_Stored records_
==========
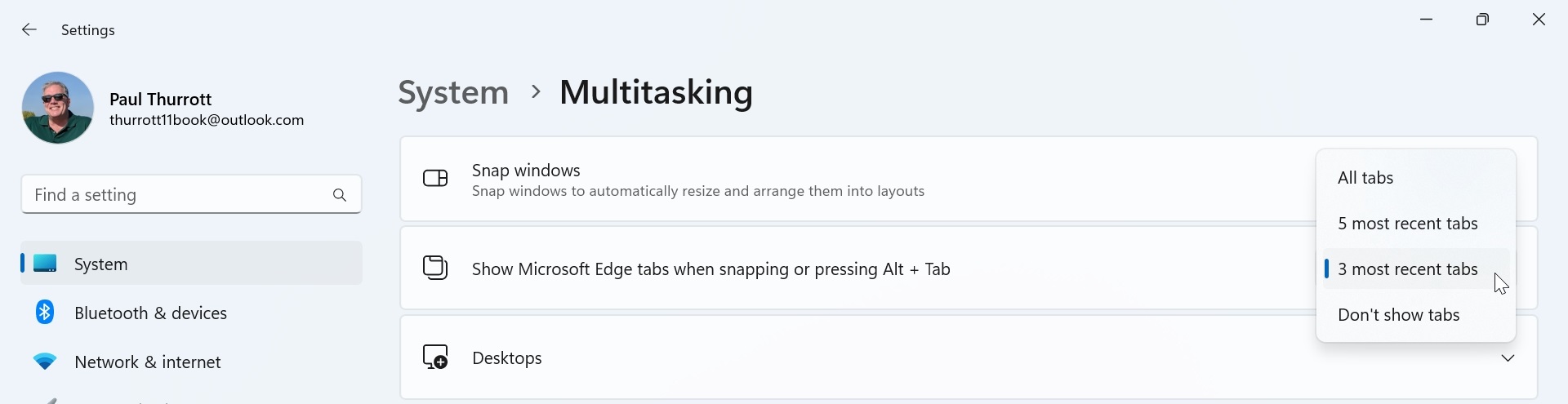1568x404 pixels.
Task: Click the Wi-Fi network icon in sidebar
Action: (45, 362)
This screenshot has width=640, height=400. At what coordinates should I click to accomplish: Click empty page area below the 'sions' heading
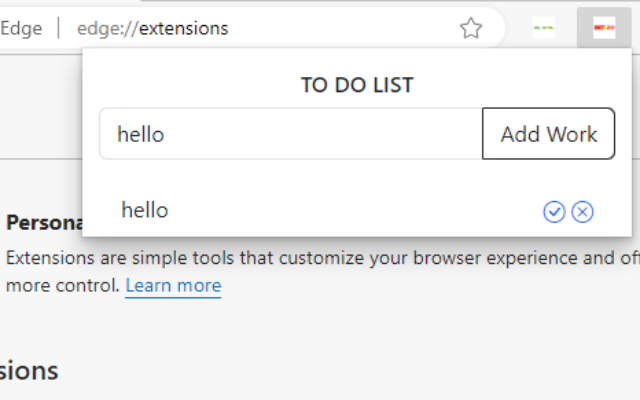tap(300, 390)
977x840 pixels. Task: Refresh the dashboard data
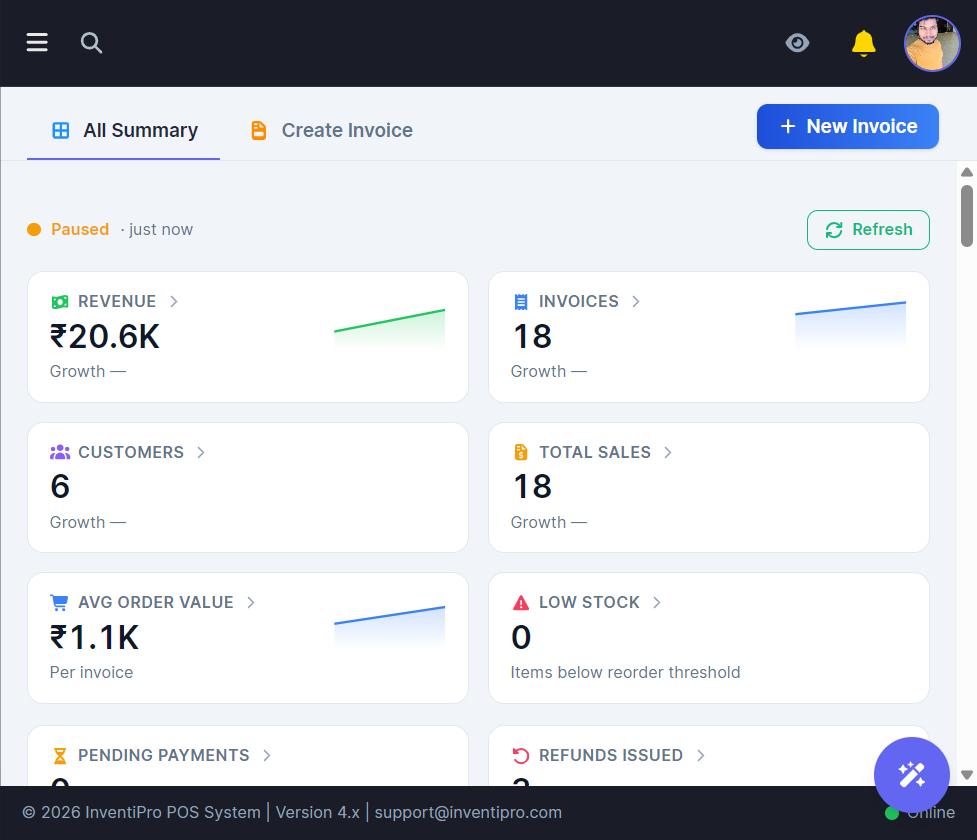point(868,230)
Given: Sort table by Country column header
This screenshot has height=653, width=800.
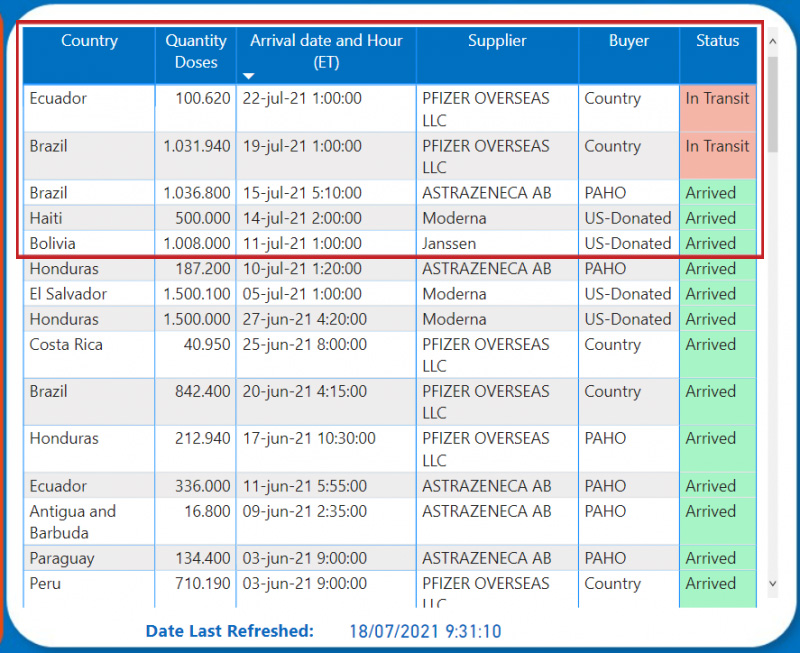Looking at the screenshot, I should pos(89,41).
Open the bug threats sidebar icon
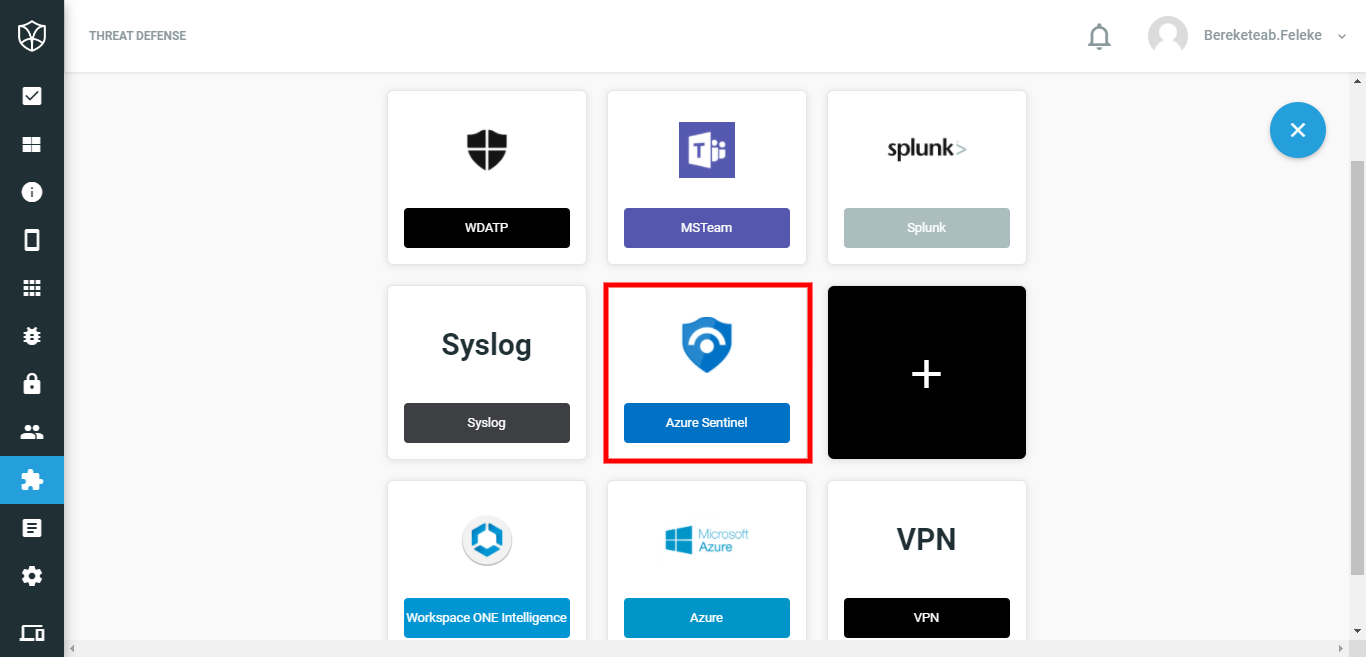 pos(32,336)
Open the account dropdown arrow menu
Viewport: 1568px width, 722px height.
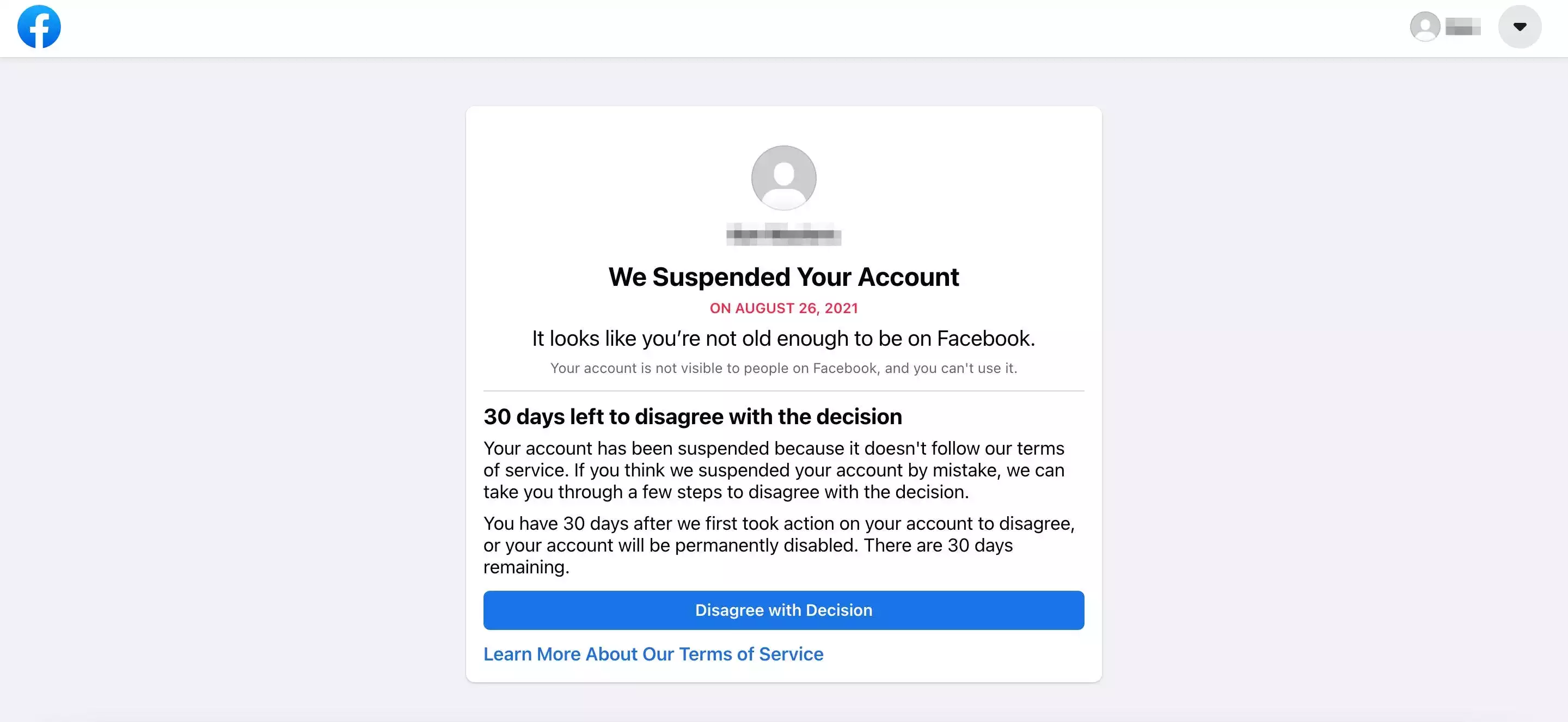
==========
_Exercise_
Please transcribe exactly the lines from the one that contains "Open the account dropdown arrow menu" through the closing line of the entries, with no pictures.

_Answer to this problem_
Open the account dropdown arrow menu
Viewport: 1568px width, 722px height.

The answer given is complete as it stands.